Re: Act & Punishment: The Pussy Riot Trials

Postby admin » Fri Aug 10, 2018 12:28 am

Part 2 of 2

Civil society and the environment

The history of the Russian environmental movement reflects the challenges faced in general by civil society actors in Russia. In the Soviet period, a small but dedicated network of scientists and university students rallied around the issue of environmental protection. During Gorbachev’s reforms in the late 1980s, environmental concern fueled a mass movement in Russia and other Soviet republics. However, economic hardship and political instability in the 1990s drove many citizens away from activism. The largest environmental NGOs survived the 1990s, in many cases by relying on funding from foreign governments and foundations to continue their work; small grass-roots groups also persisted, working on local issues. However, the movement could no longer mobilize a broad swath of the public. Since 2012, environmentalists who are critical of the Putin administration or who challenge the state’s economic development plans are increasingly targeted as adversaries of the regime and so find it difficult to influence the state.

Although Russia has a rich history of environmental philosophy and science (Oldfield and Shaw 2016), the Soviet regime effectively limited the development of an independent civil society in the USSR because the state controlled virtually all resources, spaces, and media that might have been used by citizens to facilitate collective action. Top-down state mobilization of the public largely substituted for independent activism, and there were few outlets for publicly expressing concern about the environment.
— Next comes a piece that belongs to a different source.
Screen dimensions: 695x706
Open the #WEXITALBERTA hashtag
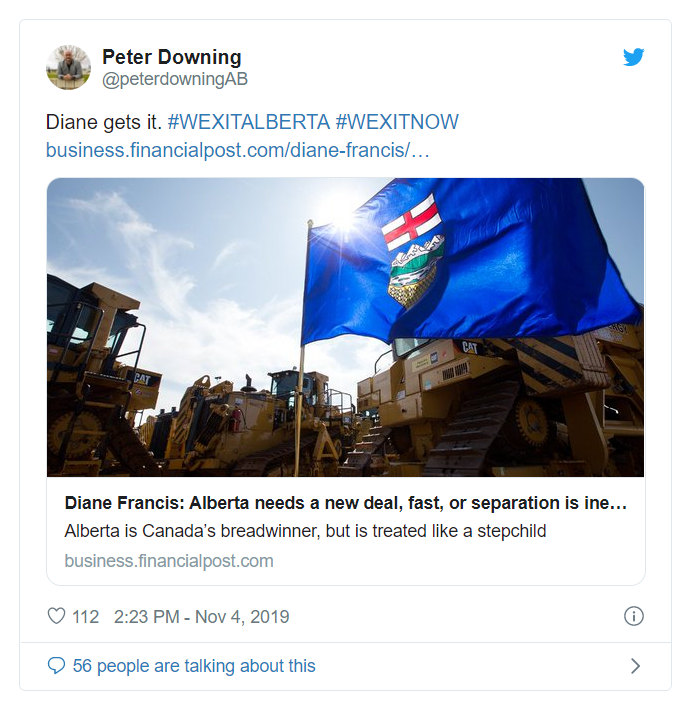(x=249, y=122)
The exceptions were state-sponsored scientific organizations such as All-Russian Society for Nature Protection (VOOP) and the Moscow Society of Naturalists (MOIP). Centered in the universities, the student-led Druzhina nature protection brigades gathered young scientists to conduct environmental inspections and education campaigns, offering a venue for more grass-roots activism (Weiner 1999). Beginning the late 1980s, Gorbachev’s policy of glasnost (openness) allowed public discussion of environmental issues and resulted in the emergence of citizens’ associations known as “informals,” some focused on environmental conditions. In the wake of the 1986 Chernobyl nuclear disaster, anti-nuclear movements mobilized to oppose the construction of new atomic energy stations and the continued operation of existing facilities. Environmental activists served as influential critics of the Soviet regime, and in Ukraine, the Baltic republics, and Georgia, activists embraced “eco-nationalism,” movements that combined environmentalism with demands for autonomy from the Soviet state (Dawson 1996). However, once the 15 Soviet republics achieved independence, they became absorbed in transforming their political and economic institutions, so much of this environmental activism sharply diminished.

In Olga Tsepilova’s experience, forging political affiliations lends certain tangible weight to an environmental movement. Tsepilova’s Green Russia is a faction of Yabloko, one of the oldest liberal parties in Russia.

“…We decided to join Yabloko, which has a [trustworthy history], has voted against the imports of spent nuclear fuel, and has always taken the right position in such issues. We have never regretted this,” said Tsepilova. “Why do people come to us? Because they need a political tribune to voice their problems. Because if they have representation, they have the chance to receive information, attract the citizens’ attention… The party can help in a difficult situation… and use its resources to support environmentalists.”

-- Russia’s ecological big-leaguers join forces to withstand state’s mounting pressure on environmental NGOs at Bellona’s St. Petersburg conference, by Maria Kaminskaya


Public concern about the environment has remained high from the late Soviet period to today. A 2010 Public Opinion Fund poll found that 79% of respondents are personally concerned with the environmental situation in their region (FOM 2010). The issues of greatest concern for respondents included garbage disposal, water pollution, and the impact of industrial activities, followed by air pollution, deforestation, and the loss of green spaces. A number of non-governmental environmental organizations working on these issues exist in Russia, although they do not attract broad participation. By 2015, economic issues such as high prices for goods and services, low wages, and the quality of state-provided welfare had largely crowded out environmental concerns in many regions (FOM 2015). In January 2013, a Ministry of Justice registry listed more than 400,000 non-governmental organizations in all categories, registered and unregistered (Public Chamber (Obshchestvennaia Palata Rossiiskoi Federatsii) 2013). However, a 2012 Public Chamber report cautions that only about 40% of social organizations actively operate and that NGOs generally are not well known or trusted by the general population (Public Chamber (Obshchestvennaia Palata Rossiiskoi Federatsii) 2012).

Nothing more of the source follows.